> **Objectives**:
[A] List every monetary amount stated in the earnings call transcript.
[B] In the rows, starting at the line that contains "The width and height of the screenshot is (907, 431)." and ending at the line that contains "tap(12, 46)", swap "keyword" for "directive" and give back only those lines, with everything else unchanged.

> **Text block**:
-*-

There are more acquisition targets in the pipeline. We are very confident that in the next months and quarters, we will announce, we'll be able to announce here further rollout. Very important, one part of our strategic ambition objective is that we want to grow sales business top line to EUR 600 million annual revenue by 2025, and we are here with our measures and activities well on track. With that, with that said, on the operational strategic highlights, I would for the moment hand over to Timo, who will translate that a bit more into numbers, which is obviously very important in this call.
Yes. Thank you, Sebastian. Let me also welcome you to our Q1 call. I'm very happy to show you a little more of the numbers of the Q1 . We indeed started out very strongly into the new fiscal year. The Q1 with the sales of higher than EUR 500 million was the strongest Q1 DEUTZ had in the last 15 years. That's something I think we can be fairly happy about. We saw increases in new orders, unit sales and revenue. This does give us a strong base for the rest of the year. Therefore we can now say that we are expecting to end up at the higher end of our guidance of EUR 2.1 billion in sales.

-*-

> **Records for processing**:
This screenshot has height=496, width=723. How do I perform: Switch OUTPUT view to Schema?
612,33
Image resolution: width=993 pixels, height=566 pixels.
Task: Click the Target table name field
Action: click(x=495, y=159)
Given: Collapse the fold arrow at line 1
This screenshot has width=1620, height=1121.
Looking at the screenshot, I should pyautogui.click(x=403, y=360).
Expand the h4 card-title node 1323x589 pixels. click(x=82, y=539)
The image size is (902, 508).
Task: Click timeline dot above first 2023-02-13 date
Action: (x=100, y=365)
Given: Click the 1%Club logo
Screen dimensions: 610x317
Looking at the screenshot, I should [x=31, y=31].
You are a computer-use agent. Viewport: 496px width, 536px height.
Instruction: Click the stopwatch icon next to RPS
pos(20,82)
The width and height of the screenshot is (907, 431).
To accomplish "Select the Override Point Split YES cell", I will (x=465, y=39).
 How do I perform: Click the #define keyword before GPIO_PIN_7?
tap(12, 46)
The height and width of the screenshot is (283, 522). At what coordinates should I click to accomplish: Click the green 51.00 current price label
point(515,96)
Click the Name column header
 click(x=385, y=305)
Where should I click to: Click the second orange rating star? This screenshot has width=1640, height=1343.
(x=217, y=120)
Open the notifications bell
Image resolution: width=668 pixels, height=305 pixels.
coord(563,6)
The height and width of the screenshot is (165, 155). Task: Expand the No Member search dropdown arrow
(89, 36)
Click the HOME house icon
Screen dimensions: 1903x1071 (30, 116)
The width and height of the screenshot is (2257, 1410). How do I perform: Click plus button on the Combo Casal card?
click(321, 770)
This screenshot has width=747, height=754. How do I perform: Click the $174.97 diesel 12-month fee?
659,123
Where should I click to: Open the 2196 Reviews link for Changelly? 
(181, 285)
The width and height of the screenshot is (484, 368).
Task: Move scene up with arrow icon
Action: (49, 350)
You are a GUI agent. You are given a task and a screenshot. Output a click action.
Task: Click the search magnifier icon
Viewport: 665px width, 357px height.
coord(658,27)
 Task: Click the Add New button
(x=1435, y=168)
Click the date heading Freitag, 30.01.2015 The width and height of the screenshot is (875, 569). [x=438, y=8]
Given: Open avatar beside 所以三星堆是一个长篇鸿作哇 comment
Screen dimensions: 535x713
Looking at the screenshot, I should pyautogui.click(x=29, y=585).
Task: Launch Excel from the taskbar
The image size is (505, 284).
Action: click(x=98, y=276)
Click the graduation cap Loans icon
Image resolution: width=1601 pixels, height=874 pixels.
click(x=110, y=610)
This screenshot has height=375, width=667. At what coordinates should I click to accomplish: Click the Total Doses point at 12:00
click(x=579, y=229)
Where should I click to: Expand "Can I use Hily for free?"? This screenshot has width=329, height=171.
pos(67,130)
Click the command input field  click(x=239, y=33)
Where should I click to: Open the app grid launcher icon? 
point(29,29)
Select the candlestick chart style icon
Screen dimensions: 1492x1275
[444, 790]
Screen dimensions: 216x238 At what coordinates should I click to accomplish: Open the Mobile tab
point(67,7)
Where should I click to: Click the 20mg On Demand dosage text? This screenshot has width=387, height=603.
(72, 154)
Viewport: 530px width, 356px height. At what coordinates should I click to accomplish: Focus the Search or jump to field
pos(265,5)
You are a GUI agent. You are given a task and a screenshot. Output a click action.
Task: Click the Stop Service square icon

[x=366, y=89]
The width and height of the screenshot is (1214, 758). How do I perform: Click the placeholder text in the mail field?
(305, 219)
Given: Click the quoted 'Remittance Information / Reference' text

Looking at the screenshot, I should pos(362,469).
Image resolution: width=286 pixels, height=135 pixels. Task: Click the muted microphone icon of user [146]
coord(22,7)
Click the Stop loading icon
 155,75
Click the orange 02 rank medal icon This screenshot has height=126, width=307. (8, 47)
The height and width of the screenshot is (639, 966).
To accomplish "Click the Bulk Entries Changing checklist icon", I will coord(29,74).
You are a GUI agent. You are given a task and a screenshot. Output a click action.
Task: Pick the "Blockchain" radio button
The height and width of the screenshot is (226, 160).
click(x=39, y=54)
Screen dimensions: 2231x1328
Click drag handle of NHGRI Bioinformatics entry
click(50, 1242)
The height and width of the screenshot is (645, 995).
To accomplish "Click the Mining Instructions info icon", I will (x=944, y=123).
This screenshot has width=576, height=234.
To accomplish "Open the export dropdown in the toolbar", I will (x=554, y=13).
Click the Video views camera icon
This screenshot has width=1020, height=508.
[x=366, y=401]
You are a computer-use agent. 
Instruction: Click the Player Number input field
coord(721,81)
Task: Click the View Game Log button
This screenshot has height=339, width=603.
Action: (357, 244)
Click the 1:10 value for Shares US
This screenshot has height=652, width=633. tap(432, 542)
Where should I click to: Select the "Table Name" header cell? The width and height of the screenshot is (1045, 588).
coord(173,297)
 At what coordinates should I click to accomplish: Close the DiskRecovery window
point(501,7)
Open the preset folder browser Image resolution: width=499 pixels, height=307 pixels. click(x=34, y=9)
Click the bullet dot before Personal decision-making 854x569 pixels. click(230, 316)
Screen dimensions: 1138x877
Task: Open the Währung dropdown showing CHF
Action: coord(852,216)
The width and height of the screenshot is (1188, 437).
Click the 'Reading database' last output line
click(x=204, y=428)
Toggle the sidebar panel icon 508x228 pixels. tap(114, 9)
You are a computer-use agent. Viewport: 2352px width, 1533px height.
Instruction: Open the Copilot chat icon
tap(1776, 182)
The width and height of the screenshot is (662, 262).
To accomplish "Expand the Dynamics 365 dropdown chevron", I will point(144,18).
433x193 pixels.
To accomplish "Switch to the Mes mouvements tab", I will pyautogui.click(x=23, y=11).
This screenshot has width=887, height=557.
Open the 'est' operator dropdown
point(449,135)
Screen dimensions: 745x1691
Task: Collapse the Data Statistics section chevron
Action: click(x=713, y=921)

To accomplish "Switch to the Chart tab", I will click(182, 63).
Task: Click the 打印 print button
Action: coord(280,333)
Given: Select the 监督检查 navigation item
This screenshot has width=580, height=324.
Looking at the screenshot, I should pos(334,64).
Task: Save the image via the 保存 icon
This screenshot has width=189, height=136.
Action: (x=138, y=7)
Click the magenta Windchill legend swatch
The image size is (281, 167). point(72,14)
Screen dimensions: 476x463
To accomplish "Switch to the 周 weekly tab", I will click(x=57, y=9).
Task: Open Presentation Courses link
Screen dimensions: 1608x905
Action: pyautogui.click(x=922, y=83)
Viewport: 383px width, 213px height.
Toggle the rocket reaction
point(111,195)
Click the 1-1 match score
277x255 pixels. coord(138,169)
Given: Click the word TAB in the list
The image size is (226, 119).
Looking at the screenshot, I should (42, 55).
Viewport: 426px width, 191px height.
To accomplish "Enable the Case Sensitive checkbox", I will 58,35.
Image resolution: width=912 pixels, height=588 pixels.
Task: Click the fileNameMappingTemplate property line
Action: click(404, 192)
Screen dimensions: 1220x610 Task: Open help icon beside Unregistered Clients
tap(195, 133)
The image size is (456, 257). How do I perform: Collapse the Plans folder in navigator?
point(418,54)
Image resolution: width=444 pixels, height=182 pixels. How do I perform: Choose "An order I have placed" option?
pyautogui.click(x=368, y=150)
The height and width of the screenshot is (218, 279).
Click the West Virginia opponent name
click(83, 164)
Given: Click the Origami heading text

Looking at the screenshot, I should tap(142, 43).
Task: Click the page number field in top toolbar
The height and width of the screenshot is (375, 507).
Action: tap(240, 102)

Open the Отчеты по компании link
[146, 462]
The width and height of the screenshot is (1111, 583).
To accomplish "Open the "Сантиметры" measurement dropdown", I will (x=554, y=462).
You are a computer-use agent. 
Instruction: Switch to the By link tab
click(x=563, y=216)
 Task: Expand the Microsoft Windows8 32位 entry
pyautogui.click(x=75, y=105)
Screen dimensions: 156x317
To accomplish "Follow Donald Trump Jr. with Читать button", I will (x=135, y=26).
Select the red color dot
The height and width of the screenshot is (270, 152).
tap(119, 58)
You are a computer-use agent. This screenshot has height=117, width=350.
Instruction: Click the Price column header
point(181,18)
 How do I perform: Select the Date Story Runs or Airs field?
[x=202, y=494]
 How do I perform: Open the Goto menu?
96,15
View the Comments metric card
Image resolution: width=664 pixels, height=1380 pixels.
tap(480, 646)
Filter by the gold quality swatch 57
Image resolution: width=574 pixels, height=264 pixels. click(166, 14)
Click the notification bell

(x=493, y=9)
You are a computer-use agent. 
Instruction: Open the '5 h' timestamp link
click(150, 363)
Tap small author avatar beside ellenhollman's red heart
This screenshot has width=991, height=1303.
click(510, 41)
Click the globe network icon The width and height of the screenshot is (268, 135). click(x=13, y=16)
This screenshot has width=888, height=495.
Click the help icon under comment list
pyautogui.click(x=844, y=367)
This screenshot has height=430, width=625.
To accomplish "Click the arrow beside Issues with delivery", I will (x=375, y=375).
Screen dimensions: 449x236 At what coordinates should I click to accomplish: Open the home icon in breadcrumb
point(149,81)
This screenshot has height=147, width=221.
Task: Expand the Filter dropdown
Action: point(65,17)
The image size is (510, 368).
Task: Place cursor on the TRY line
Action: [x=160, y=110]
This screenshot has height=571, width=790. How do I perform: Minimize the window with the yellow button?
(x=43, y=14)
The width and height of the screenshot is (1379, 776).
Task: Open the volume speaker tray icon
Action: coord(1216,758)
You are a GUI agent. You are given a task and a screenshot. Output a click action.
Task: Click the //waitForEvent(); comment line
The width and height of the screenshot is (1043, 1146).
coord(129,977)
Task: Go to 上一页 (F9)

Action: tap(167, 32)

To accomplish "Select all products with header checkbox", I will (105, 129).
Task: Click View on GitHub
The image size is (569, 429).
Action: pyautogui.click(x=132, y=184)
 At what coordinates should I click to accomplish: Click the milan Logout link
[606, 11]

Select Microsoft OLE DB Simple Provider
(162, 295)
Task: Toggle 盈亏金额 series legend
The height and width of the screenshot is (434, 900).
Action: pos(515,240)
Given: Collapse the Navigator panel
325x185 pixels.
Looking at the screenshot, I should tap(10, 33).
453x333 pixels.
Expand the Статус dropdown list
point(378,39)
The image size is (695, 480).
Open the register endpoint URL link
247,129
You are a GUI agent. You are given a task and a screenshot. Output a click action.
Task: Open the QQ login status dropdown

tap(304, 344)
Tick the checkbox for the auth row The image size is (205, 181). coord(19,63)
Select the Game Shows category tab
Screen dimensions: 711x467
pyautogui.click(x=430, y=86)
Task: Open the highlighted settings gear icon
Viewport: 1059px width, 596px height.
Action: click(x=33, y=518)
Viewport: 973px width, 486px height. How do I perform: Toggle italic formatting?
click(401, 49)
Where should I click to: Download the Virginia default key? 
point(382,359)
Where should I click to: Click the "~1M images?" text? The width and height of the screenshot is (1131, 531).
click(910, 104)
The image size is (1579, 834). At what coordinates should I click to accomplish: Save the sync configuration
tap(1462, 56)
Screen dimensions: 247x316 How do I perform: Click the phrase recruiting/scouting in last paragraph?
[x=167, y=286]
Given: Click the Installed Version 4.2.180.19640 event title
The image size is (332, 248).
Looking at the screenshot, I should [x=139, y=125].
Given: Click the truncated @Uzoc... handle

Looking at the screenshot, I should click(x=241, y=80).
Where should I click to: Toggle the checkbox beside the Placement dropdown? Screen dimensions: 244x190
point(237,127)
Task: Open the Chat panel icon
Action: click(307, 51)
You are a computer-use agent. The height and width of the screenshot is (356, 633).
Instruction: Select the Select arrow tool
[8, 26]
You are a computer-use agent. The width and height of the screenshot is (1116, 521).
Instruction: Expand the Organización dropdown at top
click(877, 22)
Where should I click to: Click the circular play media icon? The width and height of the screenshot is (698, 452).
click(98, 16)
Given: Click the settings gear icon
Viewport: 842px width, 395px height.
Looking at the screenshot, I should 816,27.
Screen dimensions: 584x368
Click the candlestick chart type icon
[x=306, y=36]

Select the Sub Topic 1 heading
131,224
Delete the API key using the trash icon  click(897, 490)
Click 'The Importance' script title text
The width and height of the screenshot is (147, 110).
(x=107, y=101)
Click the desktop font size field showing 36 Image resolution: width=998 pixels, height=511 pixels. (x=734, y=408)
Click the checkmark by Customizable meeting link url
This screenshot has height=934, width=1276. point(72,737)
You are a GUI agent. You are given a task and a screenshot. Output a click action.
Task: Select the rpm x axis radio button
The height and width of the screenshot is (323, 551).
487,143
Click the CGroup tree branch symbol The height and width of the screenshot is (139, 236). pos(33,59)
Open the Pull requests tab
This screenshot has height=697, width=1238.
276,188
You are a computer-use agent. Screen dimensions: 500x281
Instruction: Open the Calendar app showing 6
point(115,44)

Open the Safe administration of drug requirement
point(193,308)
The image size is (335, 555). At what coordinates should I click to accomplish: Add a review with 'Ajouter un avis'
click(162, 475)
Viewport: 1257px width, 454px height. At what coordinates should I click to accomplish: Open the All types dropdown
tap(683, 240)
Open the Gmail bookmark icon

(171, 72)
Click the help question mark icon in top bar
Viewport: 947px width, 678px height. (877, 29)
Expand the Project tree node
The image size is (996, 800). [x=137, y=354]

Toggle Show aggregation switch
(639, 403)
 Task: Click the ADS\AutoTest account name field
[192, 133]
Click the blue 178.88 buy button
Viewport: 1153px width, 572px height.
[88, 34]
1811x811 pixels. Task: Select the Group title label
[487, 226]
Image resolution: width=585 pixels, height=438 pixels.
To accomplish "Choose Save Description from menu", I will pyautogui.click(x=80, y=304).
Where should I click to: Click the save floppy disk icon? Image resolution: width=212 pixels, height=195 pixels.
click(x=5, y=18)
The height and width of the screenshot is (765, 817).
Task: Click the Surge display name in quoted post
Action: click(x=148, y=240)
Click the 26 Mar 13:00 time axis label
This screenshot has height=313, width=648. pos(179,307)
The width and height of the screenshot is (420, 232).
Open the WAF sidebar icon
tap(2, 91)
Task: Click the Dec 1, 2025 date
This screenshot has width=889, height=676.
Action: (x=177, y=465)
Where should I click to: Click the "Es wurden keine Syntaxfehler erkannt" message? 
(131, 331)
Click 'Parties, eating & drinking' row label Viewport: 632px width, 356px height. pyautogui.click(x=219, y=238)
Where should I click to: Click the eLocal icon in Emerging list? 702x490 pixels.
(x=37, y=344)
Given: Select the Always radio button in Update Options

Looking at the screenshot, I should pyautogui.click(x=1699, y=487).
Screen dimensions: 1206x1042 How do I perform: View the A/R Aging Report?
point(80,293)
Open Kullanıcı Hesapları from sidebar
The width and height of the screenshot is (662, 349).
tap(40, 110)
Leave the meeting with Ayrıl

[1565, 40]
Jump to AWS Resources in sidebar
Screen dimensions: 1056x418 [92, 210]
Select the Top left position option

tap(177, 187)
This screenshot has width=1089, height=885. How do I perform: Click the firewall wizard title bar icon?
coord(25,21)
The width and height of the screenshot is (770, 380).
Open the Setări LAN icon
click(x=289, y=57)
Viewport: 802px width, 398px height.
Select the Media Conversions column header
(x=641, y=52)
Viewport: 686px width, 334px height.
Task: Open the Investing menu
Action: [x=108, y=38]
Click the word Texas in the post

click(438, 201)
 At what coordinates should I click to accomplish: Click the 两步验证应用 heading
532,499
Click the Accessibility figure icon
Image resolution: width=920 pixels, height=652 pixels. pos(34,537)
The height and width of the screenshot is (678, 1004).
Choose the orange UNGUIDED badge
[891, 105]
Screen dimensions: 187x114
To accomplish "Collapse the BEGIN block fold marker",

-*-

> **Problem solutions**:
[A] EUR 600 million, EUR 500 million, EUR 2.1 billion

[B]
The width and height of the screenshot is (907, 431).
To accomplish "Select the Override Point Split YES cell", I will (x=465, y=39).
 How do I perform: Click the #define directive before GPIO_PIN_7?
tap(12, 46)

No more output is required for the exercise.